In parallel, Yves Janin is routinely called by the Institut Pasteur patent office to expertise research results involving the biological activity of small molecules. Finally, he as a track record of more than 50 publications in organic or medicinal chemistry, an h index of 19 and is the author of 6 patents.
The Institut Pasteur is a private, non-profit foundation. Its mission is to help prevent and treat diseases, mainly those of infectious origin, through research, teaching, and public health initiatives. With 2500 employees organized in 142 research teams belonging to 11 departments and 4 research centres, its researchers contribute to the advancement of knowledge that leads to cutting-edge medical applications, ultimately improving public health by deciphering the fundamental mechanisms of living organisms.
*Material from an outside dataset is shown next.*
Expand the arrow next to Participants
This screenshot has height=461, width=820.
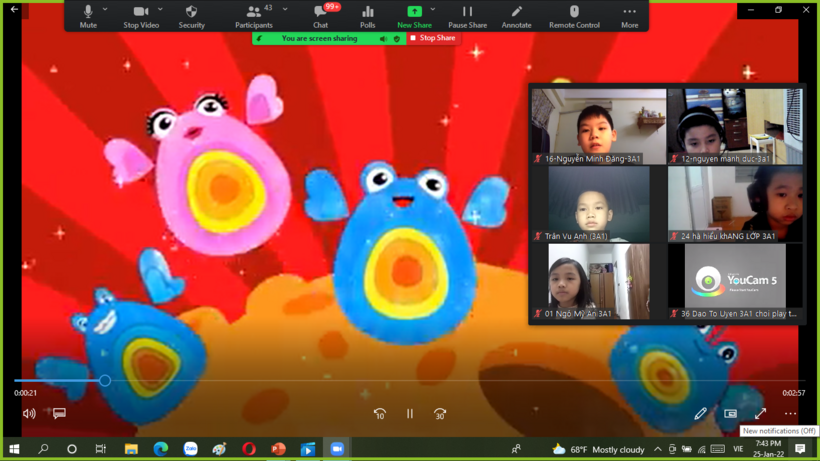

Research at the Institut Pasteur is based on four key strengths:
- Research conducted at all levels of life, from molecules to individuals and populations.
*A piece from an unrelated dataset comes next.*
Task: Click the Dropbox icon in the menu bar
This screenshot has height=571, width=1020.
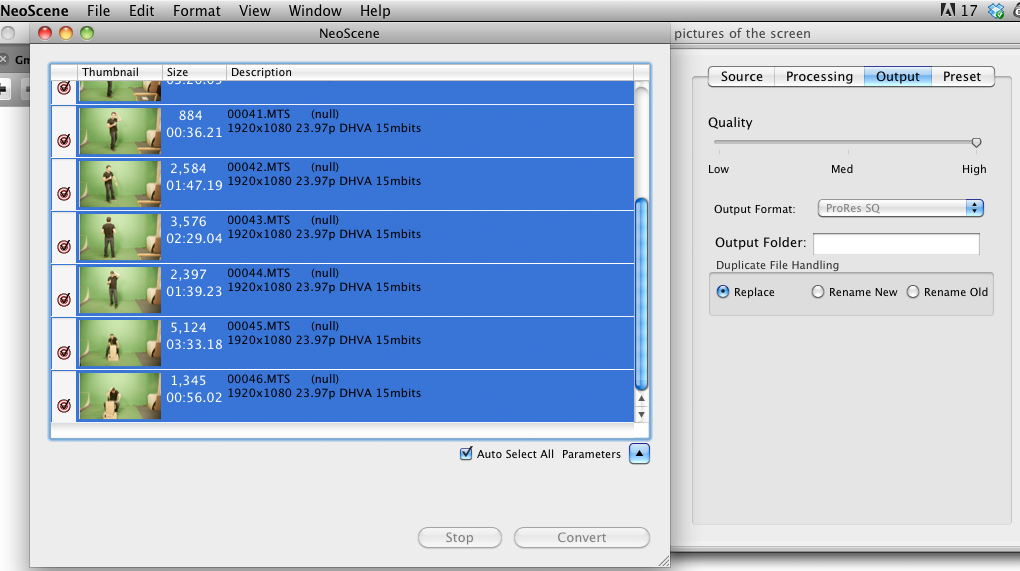Action: (x=996, y=11)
- Multidisciplinary strategies, focusing on molecular and cellular approaches as well as bioinformatics, biophysics, chemistry and nanotechnologies.
- Unique technological facilities, including the most powerful microscope in the world (Titan).
- An international network of 33 institutes, the only one of its kind in the world, which is present on every continent.
Combining these resources is essential to responding to the major public health challenges of today, for example antibiotic resistance, the impact of microbiota (formerly called gut flora) on our health, promoting healthy aging, etc. Institut Pasteur is engaged on these fronts and its discoveries improve prevention, diagnosis and treatment of infectious diseases (Ebola, malaria, AIDS, tuberculosis, Zika, etc.), neurodegenerative diseases (Alzheimer's, Parkinson's, etc.), cancer (uterine, stomach...), autism, etc.
Concerning medicinal chemistry research on infectious diseases, through a series of calls (i.e. Global Care or Institut Carnot) the Institut Pasteur has for the last decade supported the identification of key biological processes and the design of screening for small molecules susceptible to alter these. Though the implementation of this strategy as well as well as its sister phenotypic approach have yet to provide a new antibiotic, quite a few (academic) successes of potential use toward such a goal have already been reported.
Yves Janin will provide his expertise in medicinal chemistry for any relevant project and will gladly get involved in the design and synthesis of analogues of compounds of biological interest identified in the course of screening campaigns. Moreover, accesses to the extensive facilities of the Institut Pasteur such as the biophysics or crystallization platforms as well as the modest (2000 compounds) Institut Pasteur chemical library will be helpful.